Do We Really Need to Take 10,000 Steps a Day for Our Health?

By E. Dylan Mayer

If you are into personal fitness and have ever used a fitness tracking device or app, chances are you’ve heard that taking 10,000 steps per day is recommended. Have you ever asked yourself, who came up with this number? Interestingly this number is not based on science.

Dr. I-Min Lee, a professor of epidemiology at Harvard, and an expert on step counts and health, claims that the 10,000-step target became popular in Japan during the 1964 Tokyo Olympic Games. A clock maker mass-produced a pedometer with a name that translated to “10,000-steps meter”. This name, he believes, became rooted in the fitness industry, and therefore in our fitness trackers.

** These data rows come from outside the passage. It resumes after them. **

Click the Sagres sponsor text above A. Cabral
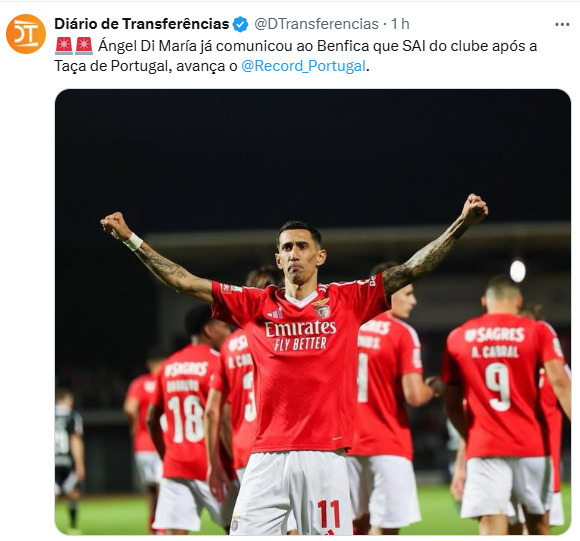Image resolution: width=580 pixels, height=541 pixels. tap(495, 335)
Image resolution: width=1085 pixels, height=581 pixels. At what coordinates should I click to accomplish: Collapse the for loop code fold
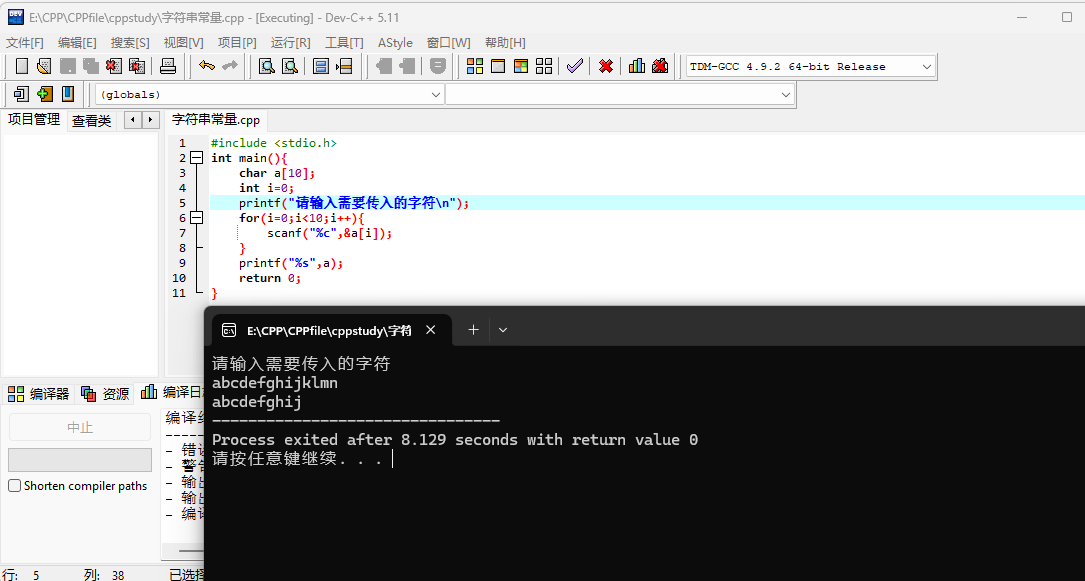coord(196,217)

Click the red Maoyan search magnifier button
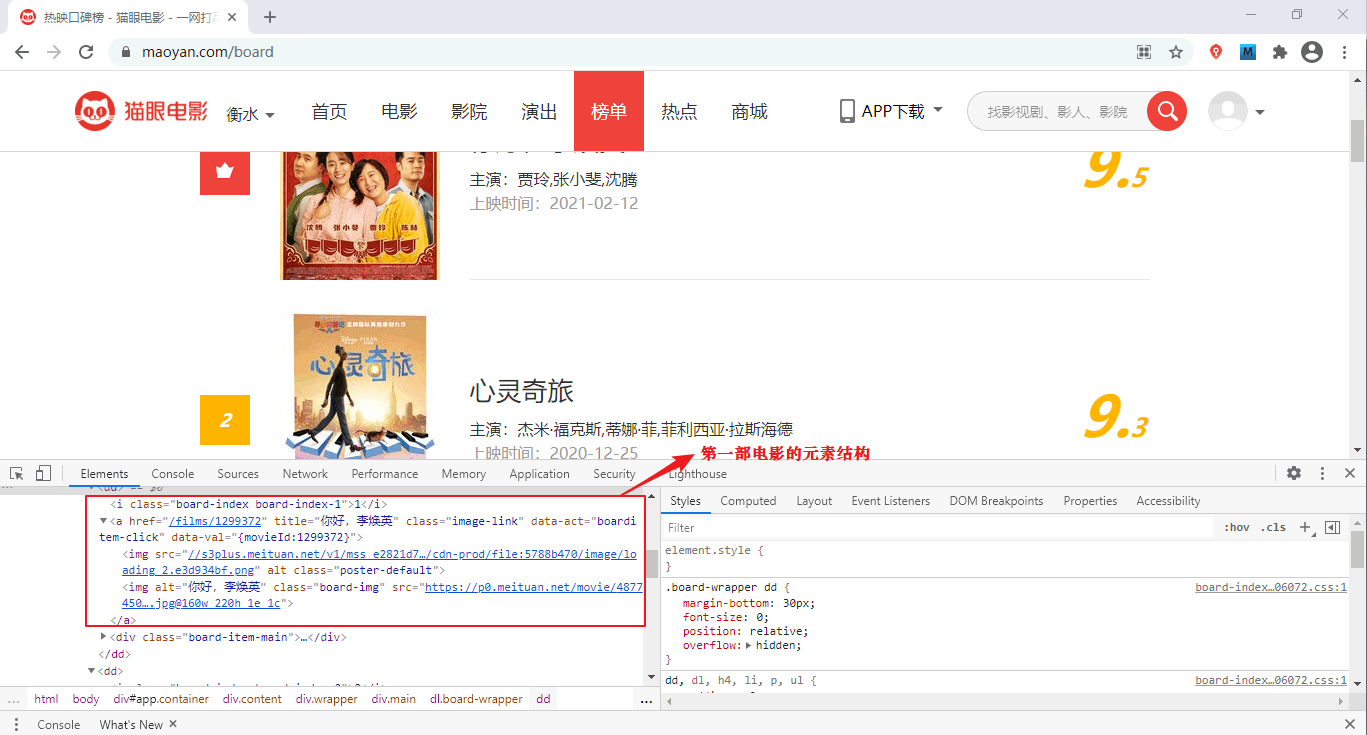[x=1166, y=111]
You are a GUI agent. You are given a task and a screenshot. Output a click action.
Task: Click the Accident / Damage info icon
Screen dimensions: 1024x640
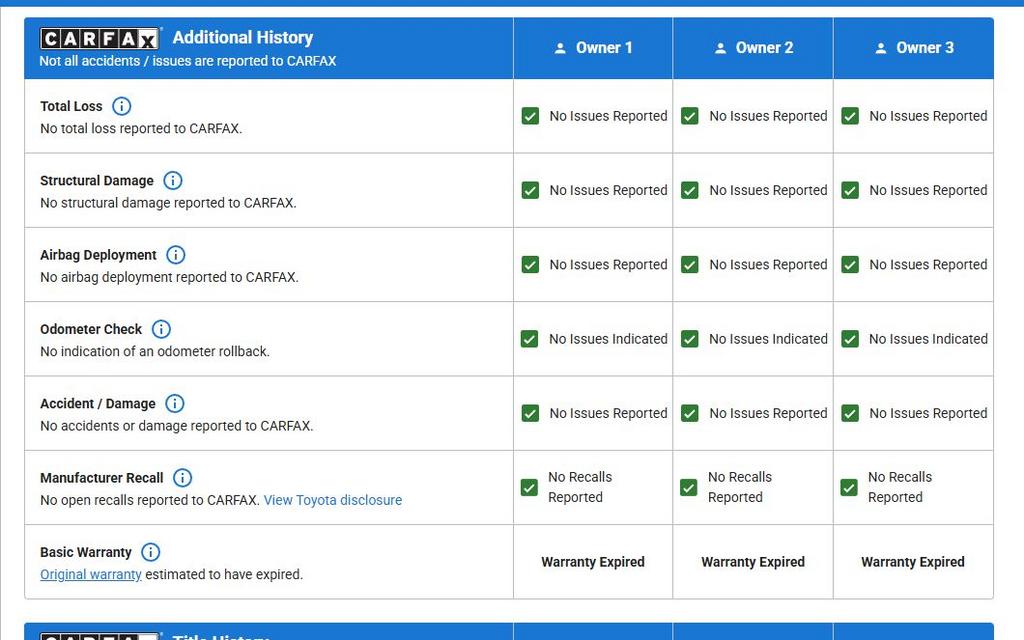coord(175,403)
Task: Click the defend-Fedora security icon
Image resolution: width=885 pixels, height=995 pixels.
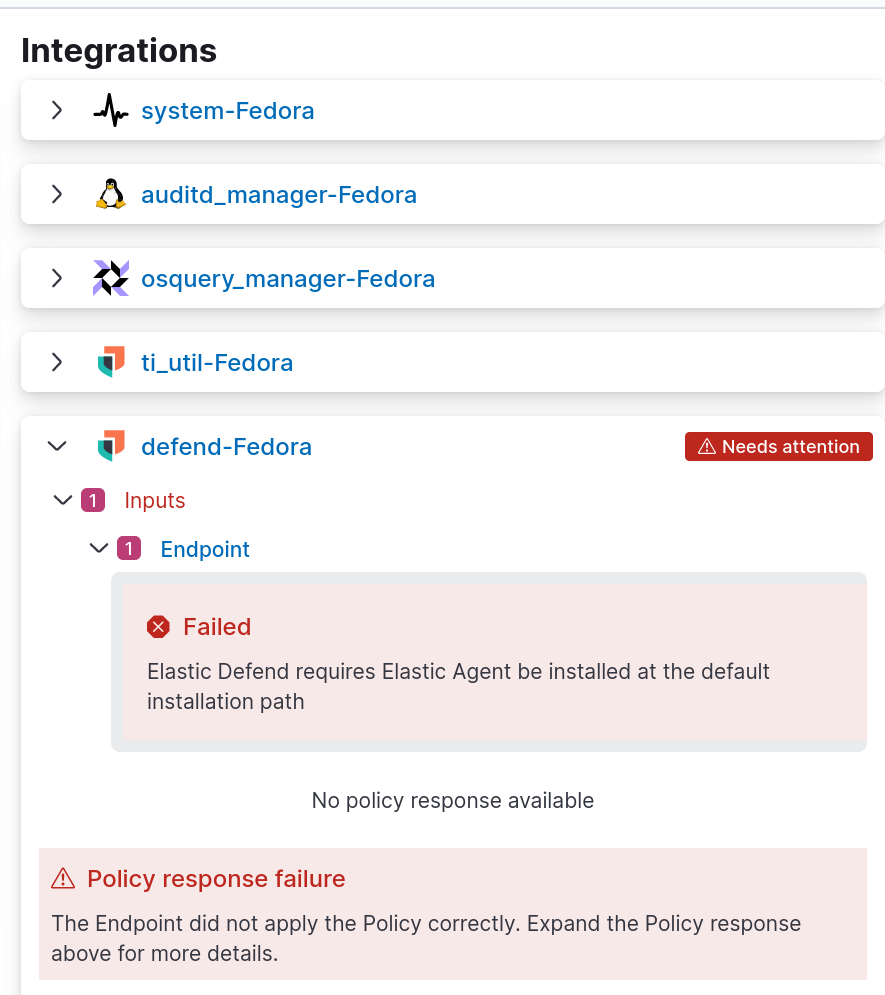Action: (111, 446)

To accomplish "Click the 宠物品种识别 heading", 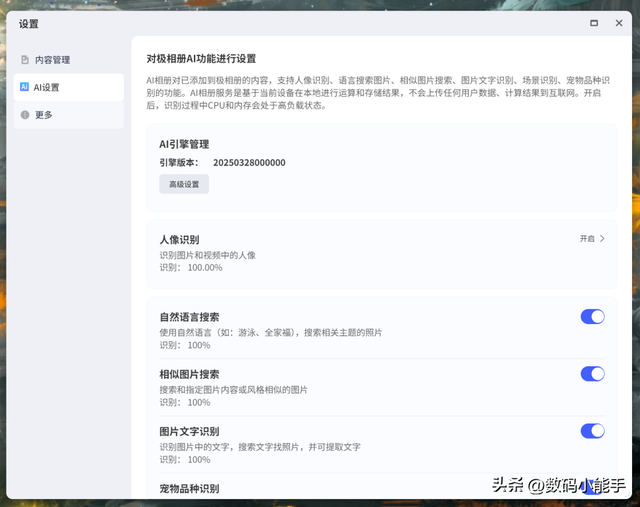I will (189, 488).
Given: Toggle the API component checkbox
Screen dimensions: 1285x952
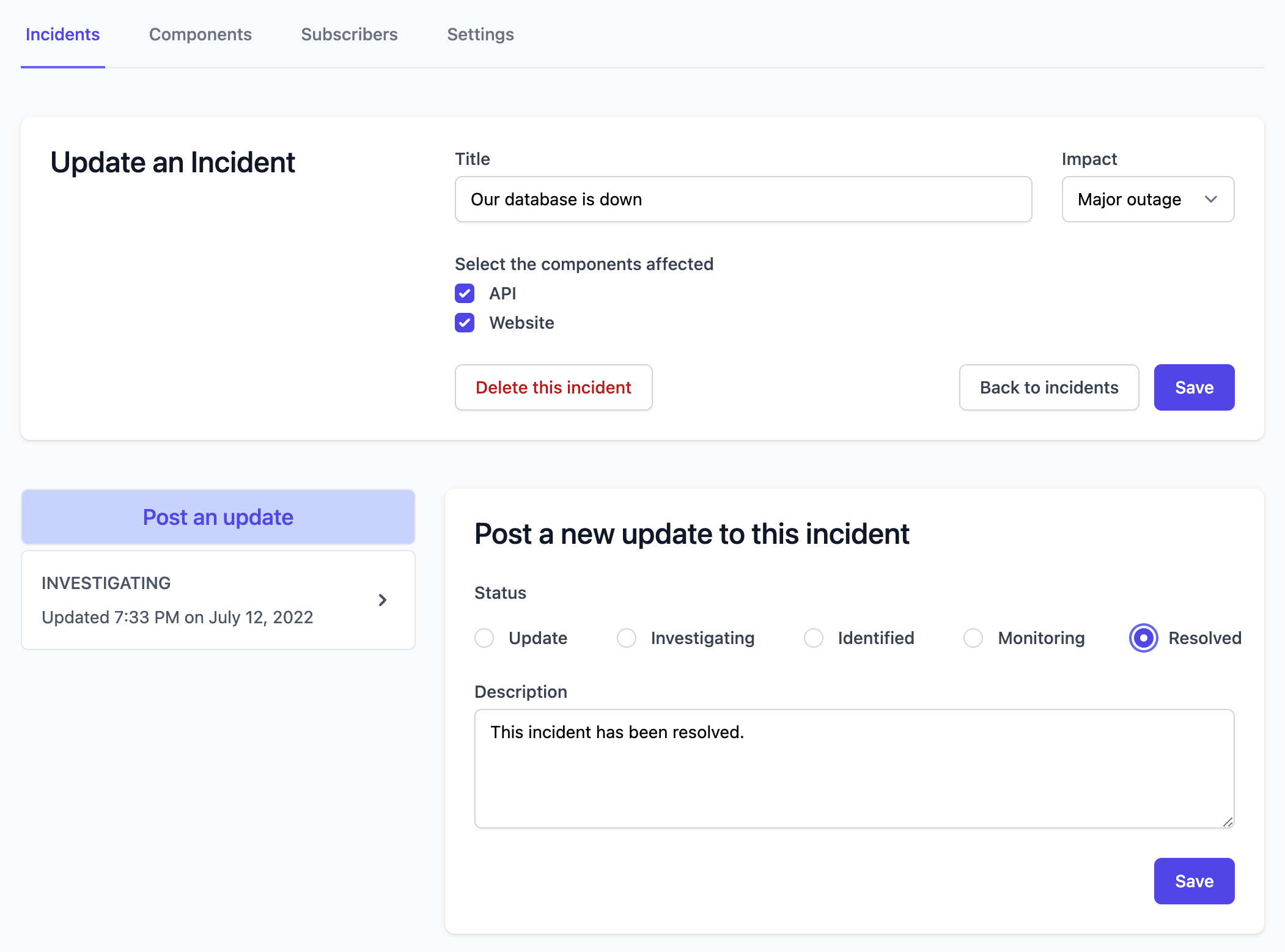Looking at the screenshot, I should pyautogui.click(x=465, y=293).
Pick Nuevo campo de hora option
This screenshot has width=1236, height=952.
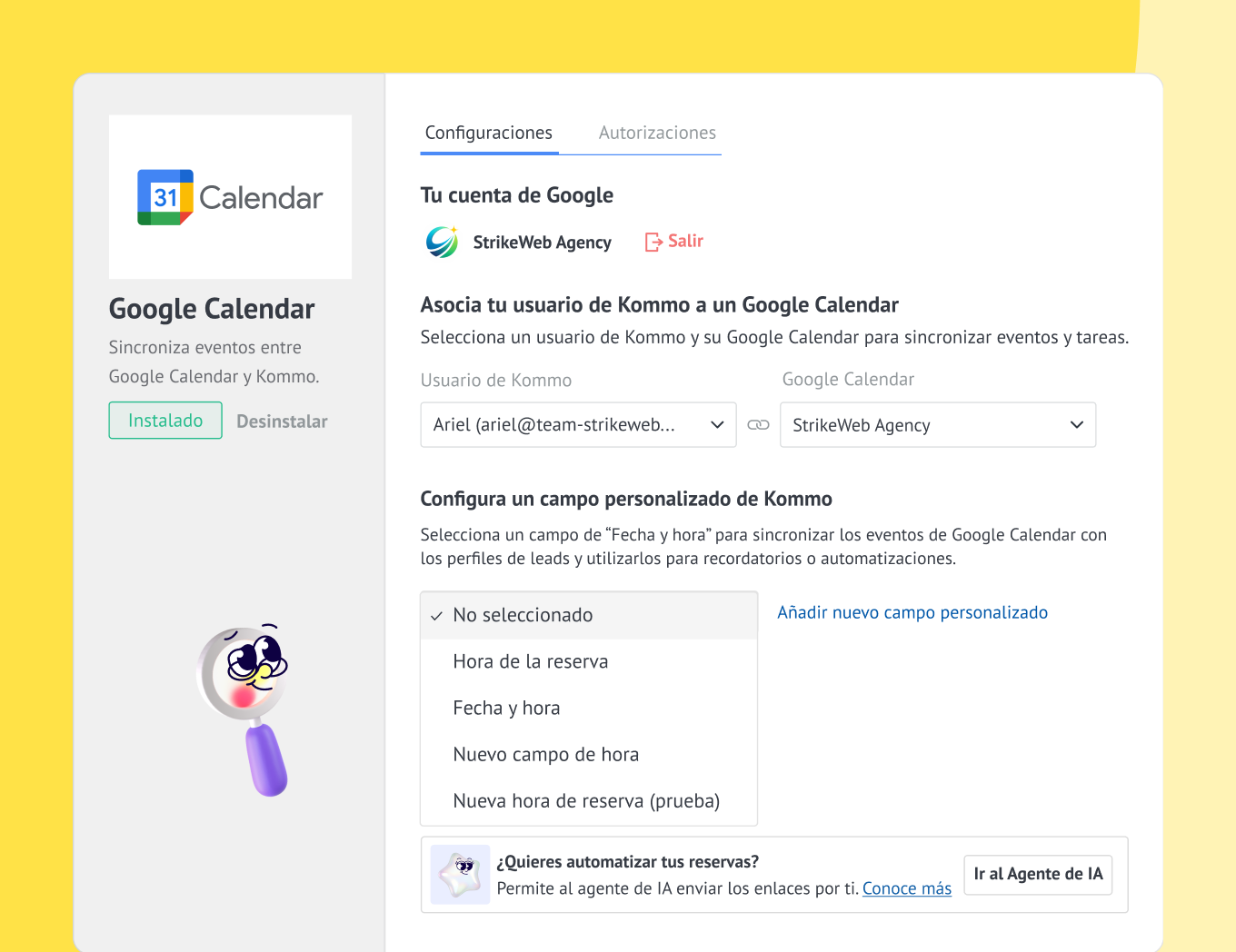coord(545,754)
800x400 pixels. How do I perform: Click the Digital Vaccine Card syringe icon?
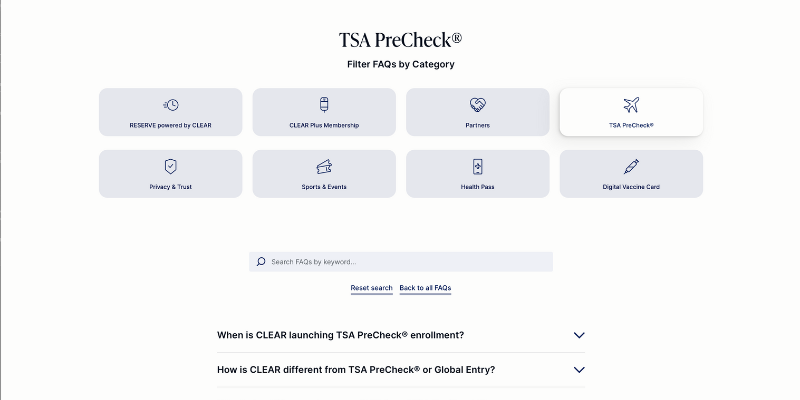(x=631, y=166)
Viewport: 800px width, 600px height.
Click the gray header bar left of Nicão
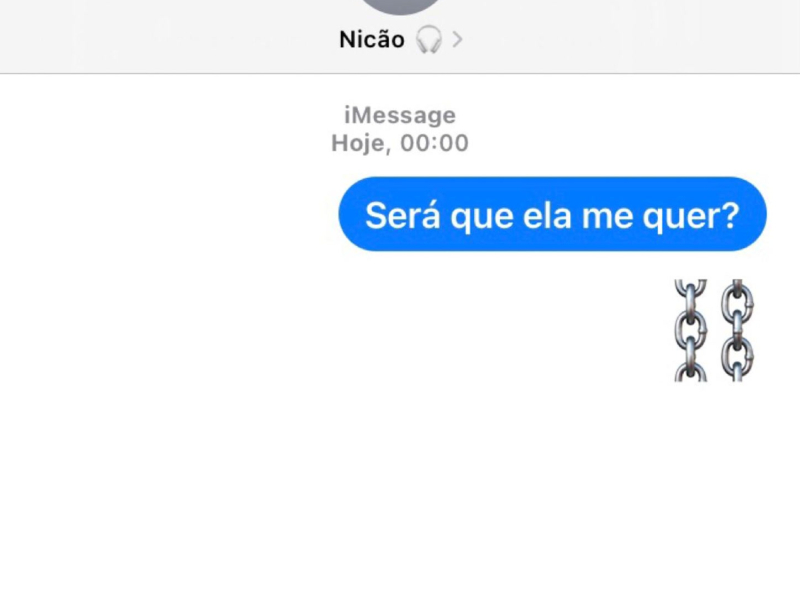coord(168,37)
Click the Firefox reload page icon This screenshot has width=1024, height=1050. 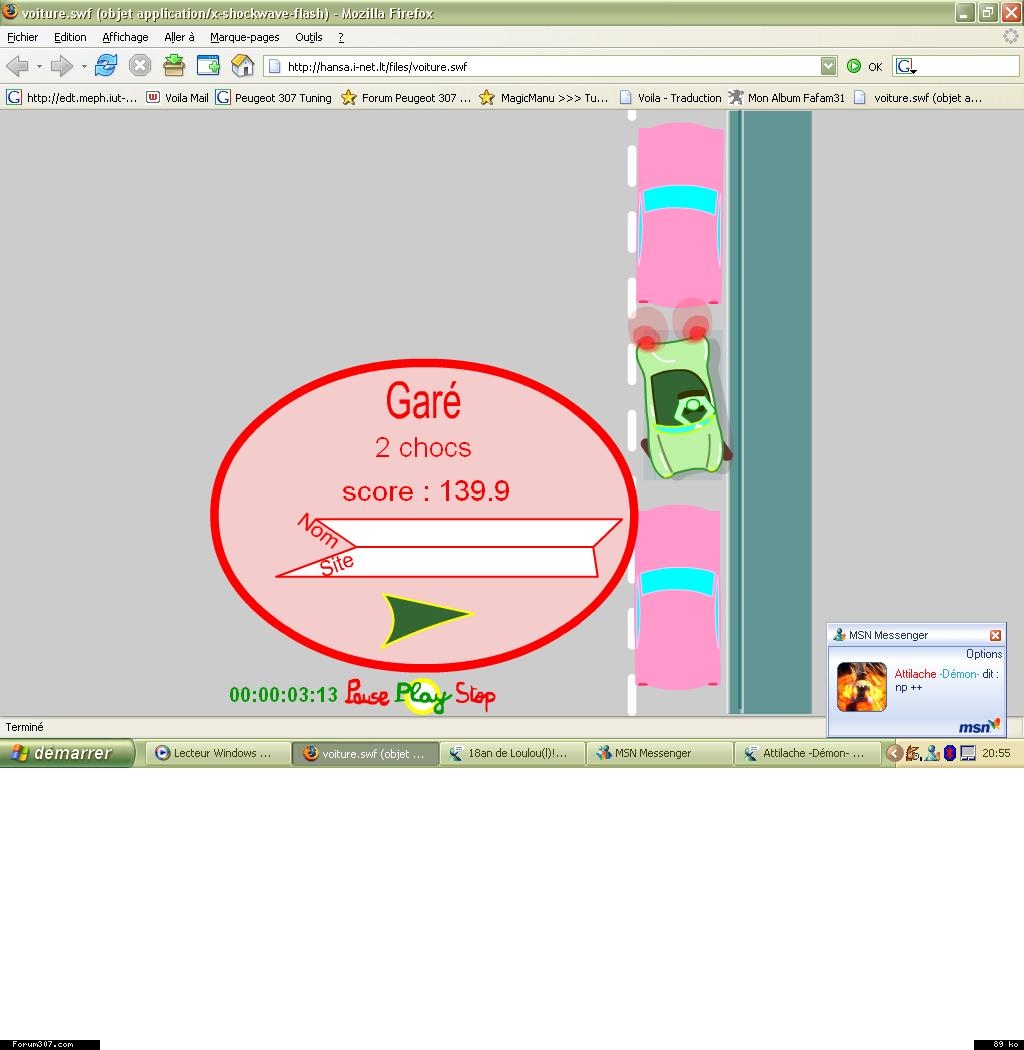click(106, 66)
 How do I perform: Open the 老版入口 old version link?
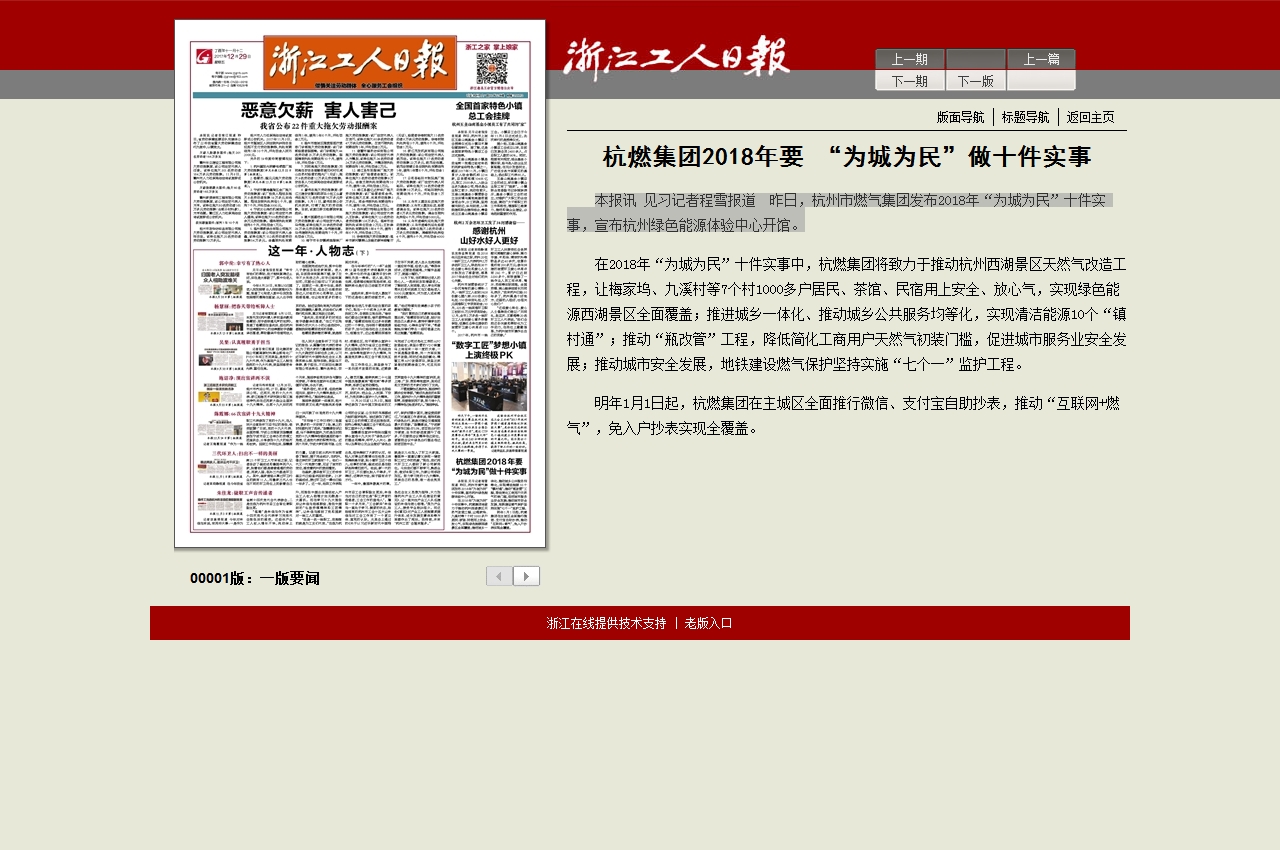[708, 623]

What Does the Science Say?

10,000 steps, or ~5 miles, takes the average human 1:15 – 1:30 minutes, and I can assure you that the vast majority of Americans do not meet that number, nor even half of it. According to recent estimates, most adults in North America and other Western nations average fewer than 5,000 steps per day. A 2019 study from Dr. Lee and her team found that women in their 70s who managed as few as 4,400 steps per day, reduced their risk of premature death by ~40%, compared to women completing 2,700 steps or fewer per day. The risk for premature death continued to drop for women walking more than 5,000 steps per day, but these benefits topped out at 7,500 daily steps. This study included a sample size of over 16,500 US women who agreed to participate by wearing an accelerometer during waking hours for 7 days between 2011 and 2015.

Another study looking at both women and men also found that 10,000 steps per day are not required for longevity. In this 2020 study, 4,840 participants aged 40 and older wore accelerometers for 7 days. The researchers found that those who walked for 8,000 steps per day were about half as likely to die prematurely from heart disease or any other cause as those who walked 4,000 steps. However, those who passed 8,000 steps per day were not negatively impacted, but rather the extra steps did not provide a statistically significant difference from those who only had 8,000 steps per day.

While the 10,000-step count may not be completely science-backed, getting outside (or onto a treadmill), and getting your 7,500 – 8,000 steps in per day is definitely manageable for the majority of people, and can do nothing but benefit your health. Unfortunately, the current guidelines in the United States state (at least 150 minutes of exercise per week, which would come out to ~16,000 steps per week, or ~2,500 steps per day) is far below where we see substantial health benefits. Perhaps that is a reason why the US obesity prevalence was 42.4% in 2017-2018 and undoubtedly increased since then; but let’s save that topic for another article.

E. Dylan Mayer is a recent graduate from the University of Colorado at Boulder with a major in Neuroscience and a minor in Business. He is fascinated by the connections between the health of the planet, the soil, the food that we eat and our own health.